Data extract:
## Start
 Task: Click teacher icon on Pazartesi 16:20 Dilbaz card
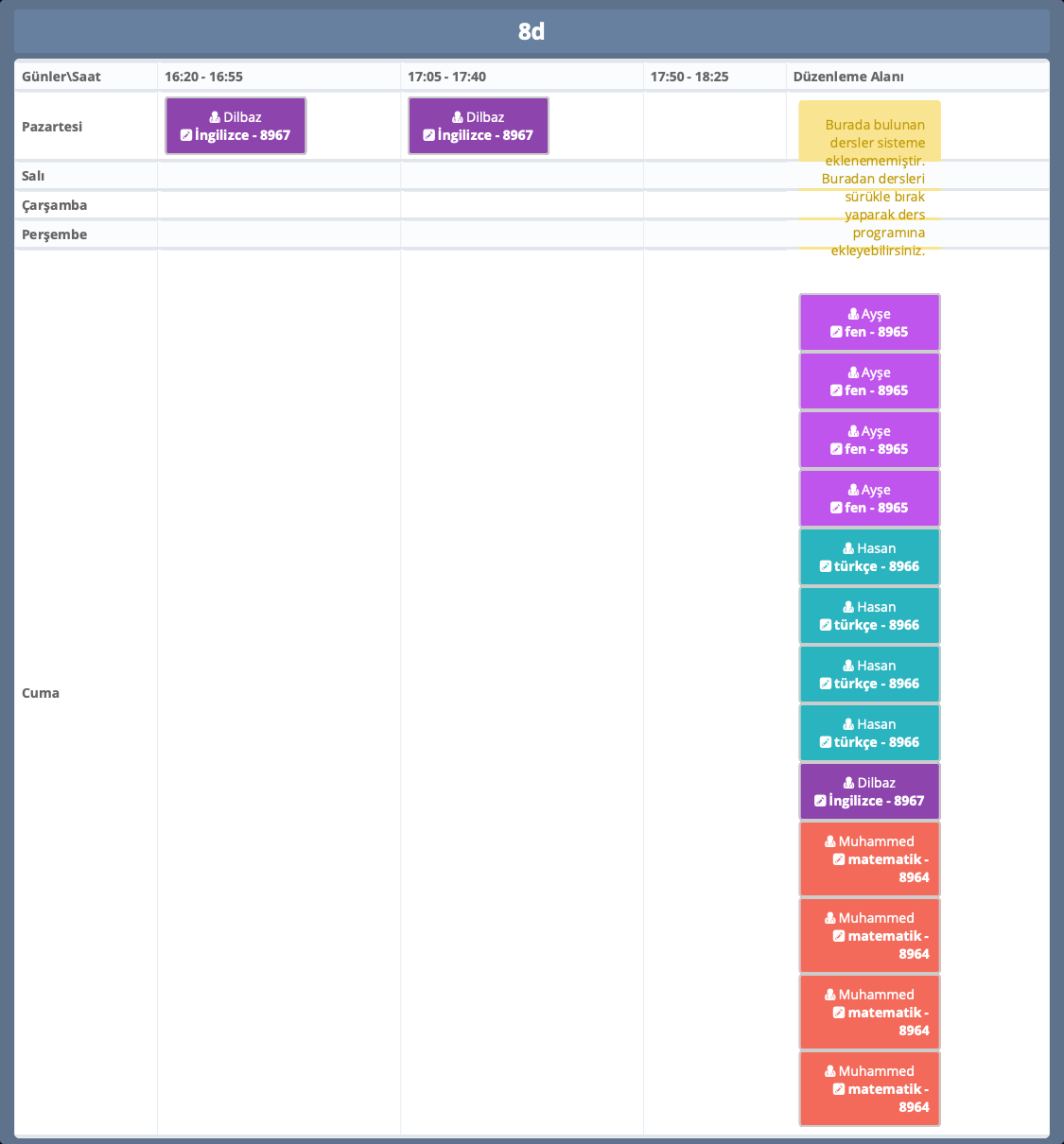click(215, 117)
## End
## Start
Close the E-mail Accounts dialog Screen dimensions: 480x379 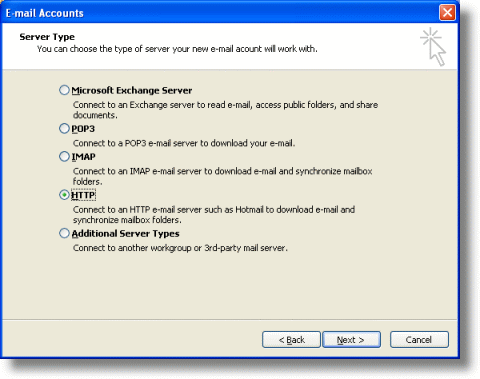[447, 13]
## End
## Start
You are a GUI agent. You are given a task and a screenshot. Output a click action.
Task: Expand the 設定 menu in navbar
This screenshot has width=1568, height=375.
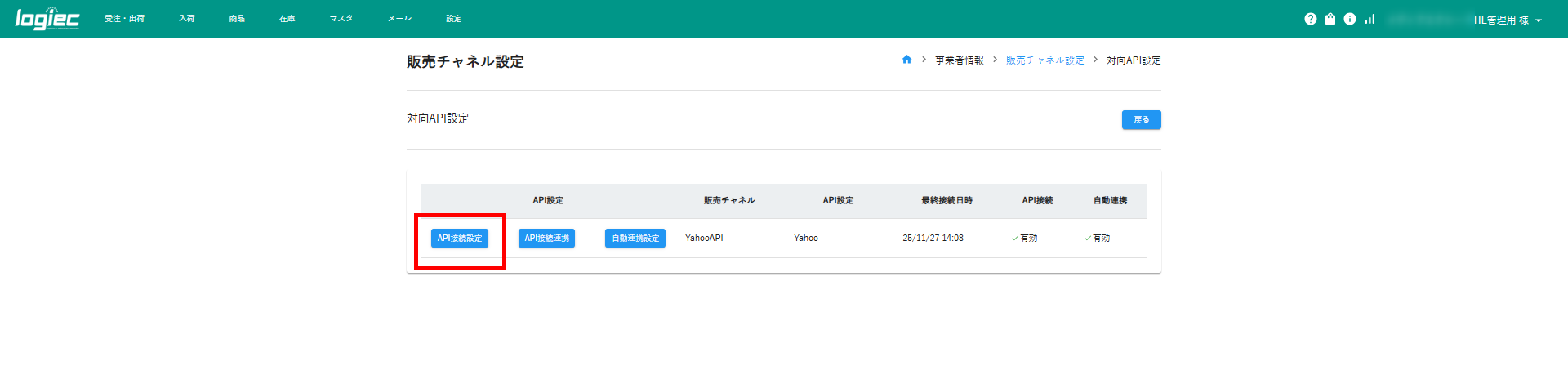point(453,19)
## End
Prompt:
Can you give the material between the lines holding "You are a GUI" and "point(453,19)", inclusive, as a numbered list with blank lines skipped and the pictures left out?

Solution for this problem:
1. You are a GUI agent. You are given a task and a screenshot. Output a click action.
2. Task: Expand the 設定 menu in navbar
3. This screenshot has width=1568, height=375.
4. point(453,19)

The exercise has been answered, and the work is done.